A Davenport young man believes that God is urging him to undertake a “skateboard ministry” and share a unique religious message with children in Africa.

Justice Kellenberger, 19, a skateboarding enthusiast and member of St. John’s United Methodist Church in Davenport, will be part of a mission trip leaving next week for Kimondo, Kenya. Those on the trip include his mother, Pennie Kellenberger, and a team of dentists who will provide care to those in the Kenyan community.

Davenport-based Fishers of Men Ministries Inc. is sponsoring the mission trip. Justice will pack 10 skateboards, and the Kenyans in Kimondo are in the process of building ramps for his outreach effort.

Justice began skateboarding 10 years ago and is active these days with Skate Church, a ministry at St. John’s that caters to youth and includes an indoor skating facility. Before the church bought the former Wayne Montgomery furniture store across the street, it put ramps in the St. John’s parking lot and opened it up to interested children.
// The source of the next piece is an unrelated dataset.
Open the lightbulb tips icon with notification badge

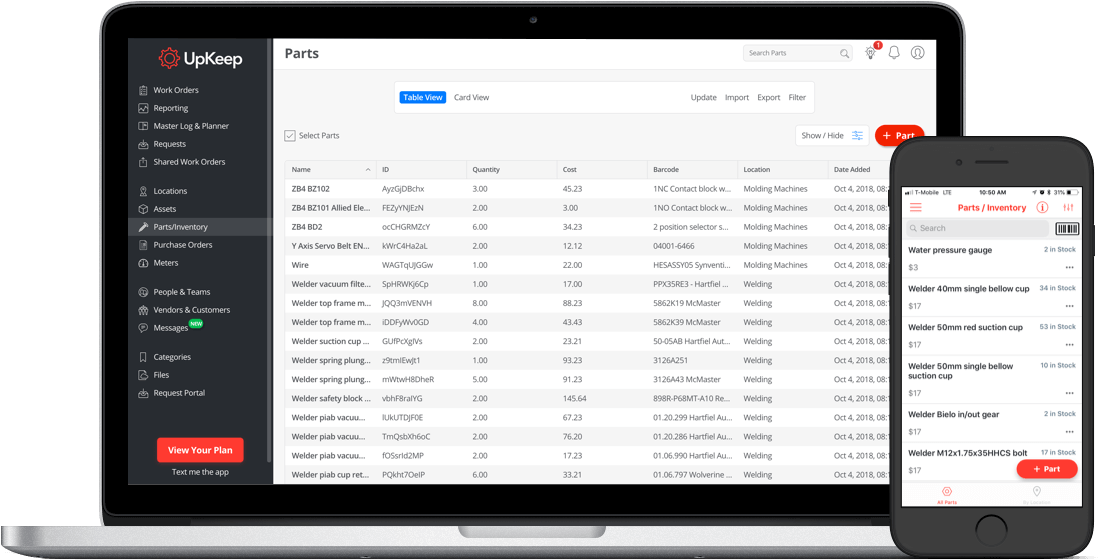point(871,53)
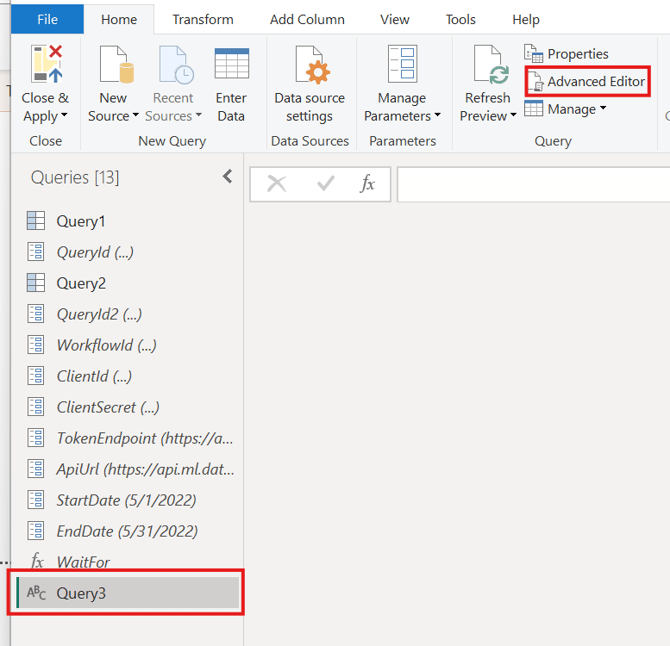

Justice went to the area every Saturday to hone his skills. He got tips from older skateboarders and practiced as much as possible.

He works to reflect God in his life and choices.

“This is a big challenge I’m facing, but I’m hoping this is what God wants me to do. What I am, and what I do, is for the glory of God,” he said.

The mission trip will focus on an orphanage in Kimondo. Justice expects to teach skateboarding to the orphans, and he also will try his skills on the streets.

“I trust in God, and I’ll see what he wants me to do. I plan to go with the flow,” he said.

Fishers of Men Ministries recently raised money to build a medical clinic in Kimondo. A new well was installed next to the clinic, paid for with money raised by children at St. John’s.

This will be the second trip to Kenya in two years for Pennie Kellenberger, who directs The Center at St. John’s and is also on the board of directors for Fishers of Men Ministries. She noted that the area they will serve is a rural part of the African country, but people come from miles around for medical care as well as for clean water from the well.

After Justice announced that he was going to take Skate Church to Kenya, the Davenport teens who are members of the organization helped raise more than half of the funds needed for the trip, she said. She plans to use Skype and Facebook to stay in contact with the youth back home.

Justice has some experience in skateboarding ministry. This past summer, the high school graduate took a mission trip to a South Dakota reservation where he taught Native American children. “We pulled a ramp up there, skateboarded and hung out with the kids and talked about God,” he explained.

He believes children are more receptive to a religious message after they see him on his skateboard.

“They do open up to you more if they also look up to you for something,” he said.

In the meantime, his mother hopes the trip is also a good example to the young people she works with in Davenport. She hopes the trip will help open the world to them and encourage the use of their talents, including skateboarding, to help change lives.

“My heart and my passion are with these kids,” she said of her work at The Center.